Work required
Copy the records below exactly, starting at the line that contains "The width and" and ending at the line that contains "Given: Click the"; leave out any pictures.

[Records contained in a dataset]
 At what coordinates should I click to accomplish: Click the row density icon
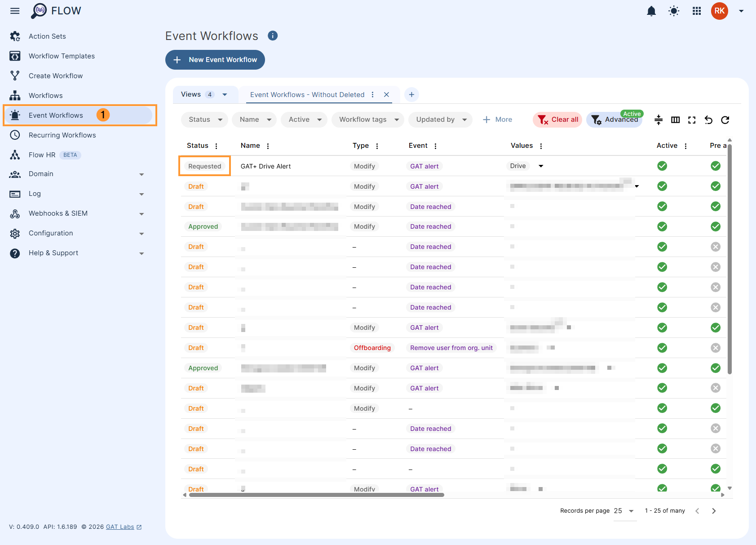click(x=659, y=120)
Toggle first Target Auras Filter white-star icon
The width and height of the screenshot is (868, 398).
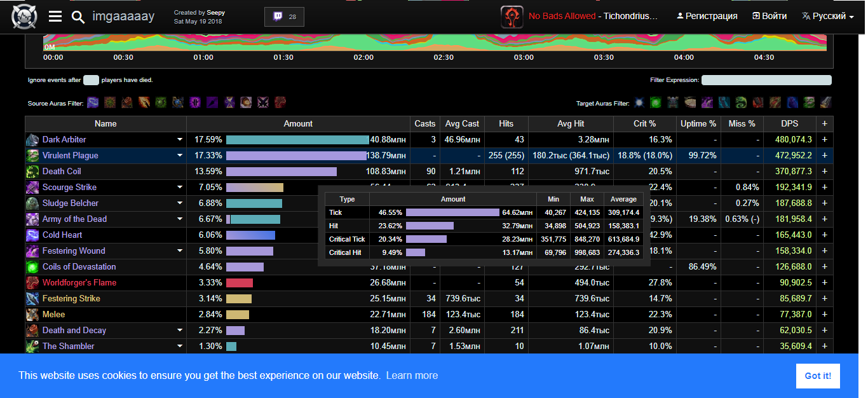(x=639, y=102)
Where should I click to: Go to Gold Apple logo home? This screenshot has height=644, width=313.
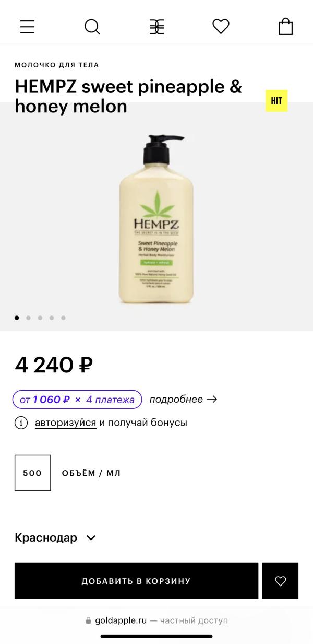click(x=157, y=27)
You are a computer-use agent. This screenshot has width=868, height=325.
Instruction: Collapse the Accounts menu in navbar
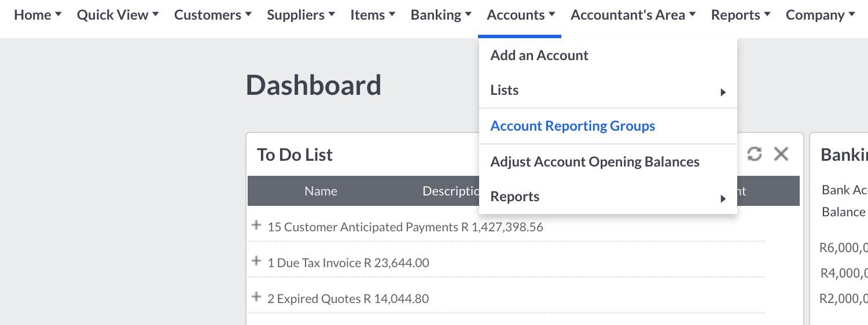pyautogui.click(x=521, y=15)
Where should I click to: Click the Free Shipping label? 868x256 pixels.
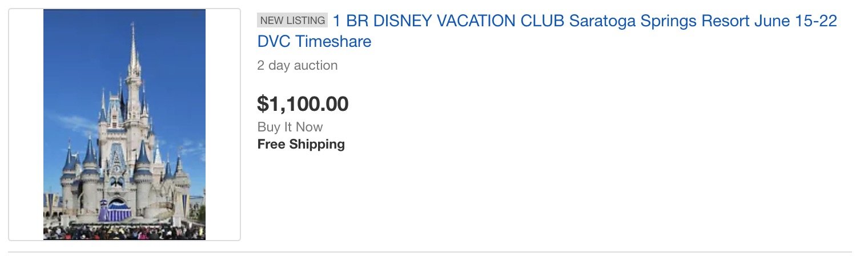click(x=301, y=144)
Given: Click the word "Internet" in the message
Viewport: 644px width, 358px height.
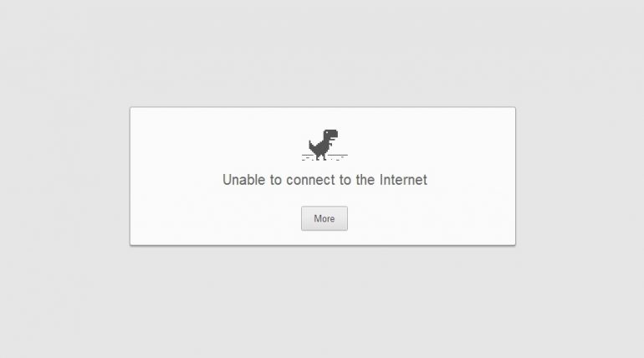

Answer to this task
The width and height of the screenshot is (868, 398).
(x=639, y=102)
Where should I click to: Go to Gold Apple logo home? This screenshot has height=644, width=313.
click(x=157, y=27)
You are a computer-use agent. This screenshot has width=868, height=325.
Instruction: Collapse the Accounts menu in navbar
pyautogui.click(x=521, y=15)
Where should I click to: Click the Free Shipping label? 868x256 pixels.
click(x=301, y=144)
Given: Click the word "Internet" in the message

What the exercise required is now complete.